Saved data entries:
□ □ □ □
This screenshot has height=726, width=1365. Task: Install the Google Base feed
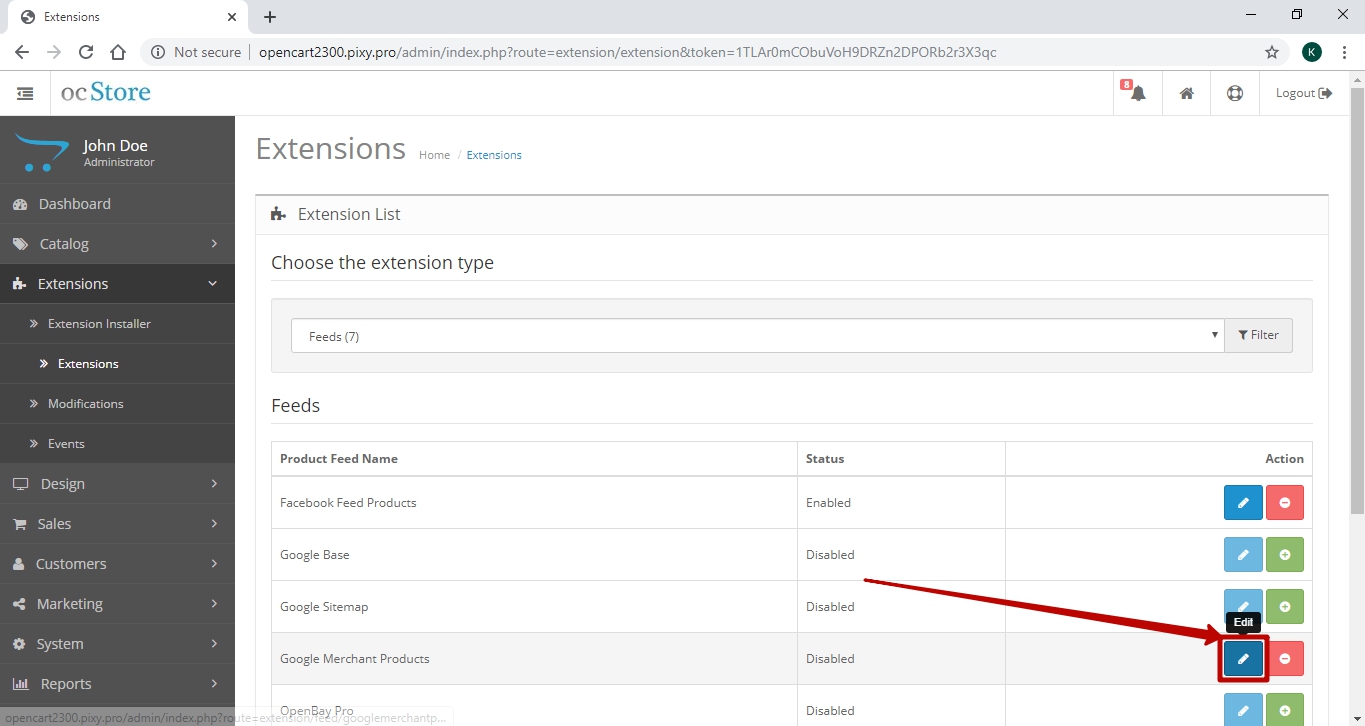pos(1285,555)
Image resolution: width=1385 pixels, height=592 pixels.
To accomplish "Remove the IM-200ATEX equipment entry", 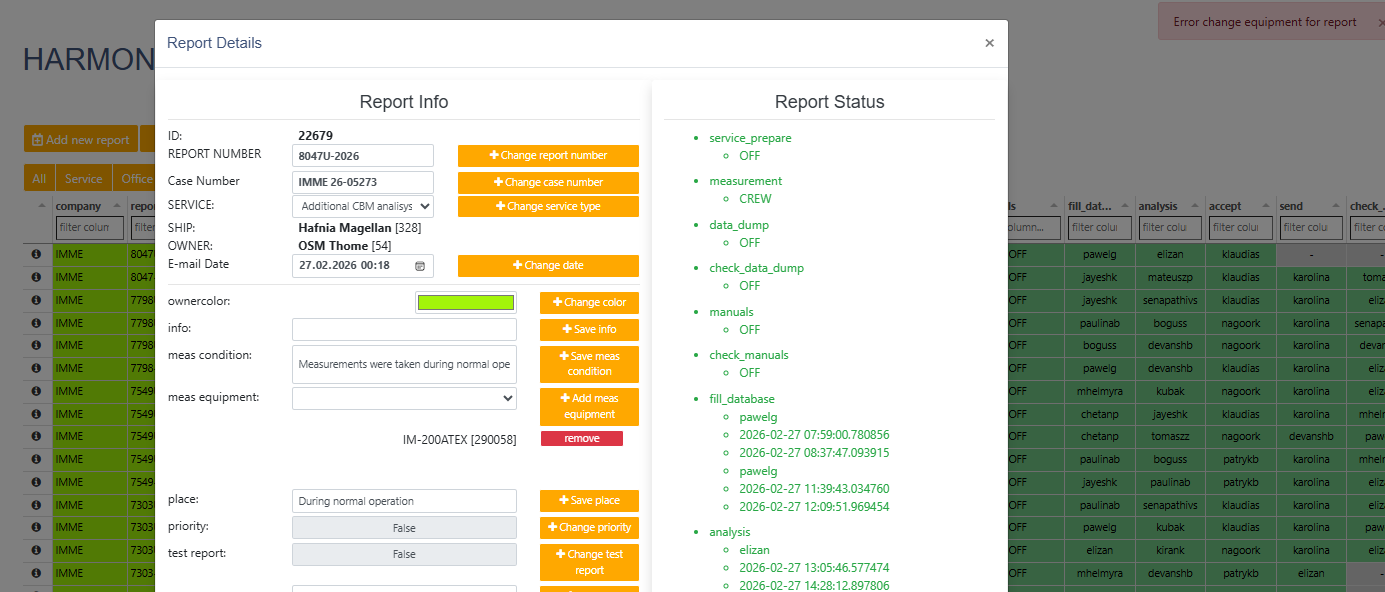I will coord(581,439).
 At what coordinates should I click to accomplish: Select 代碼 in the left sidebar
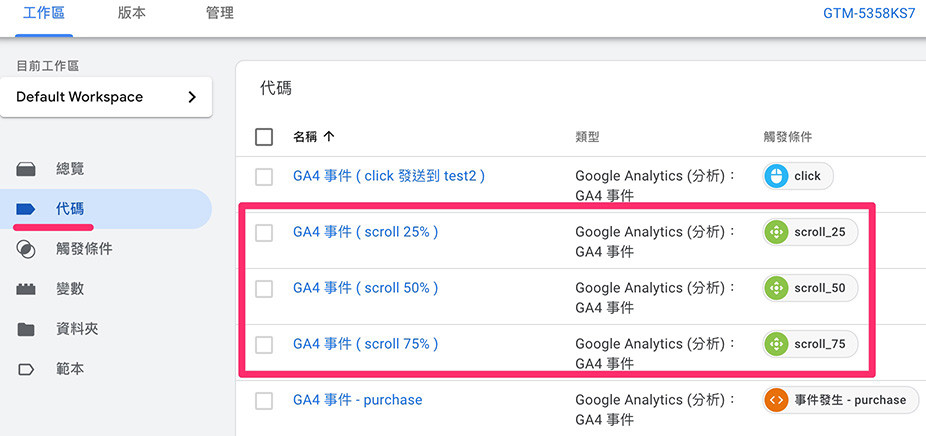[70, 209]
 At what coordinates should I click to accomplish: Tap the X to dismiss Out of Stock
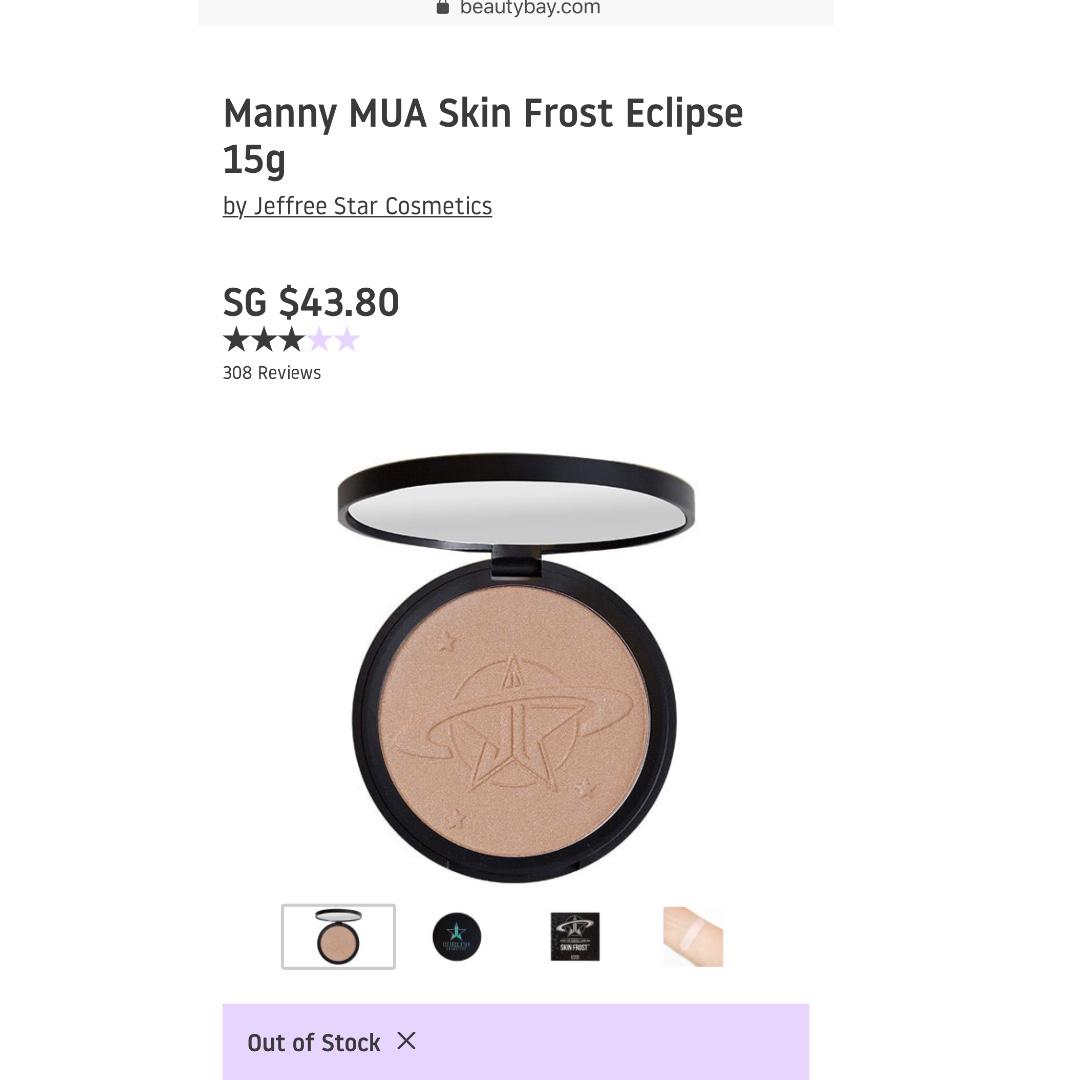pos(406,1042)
□ □ □ □
◆ Your instructions:
Without the pictures, transcribe the lines from the one containing "At what coordinates should I click to accomplish: Tap" through the end of the data, exactly and only those.

◆ Result:
 At what coordinates should I click to accomplish: Tap the X to dismiss Out of Stock
pos(406,1042)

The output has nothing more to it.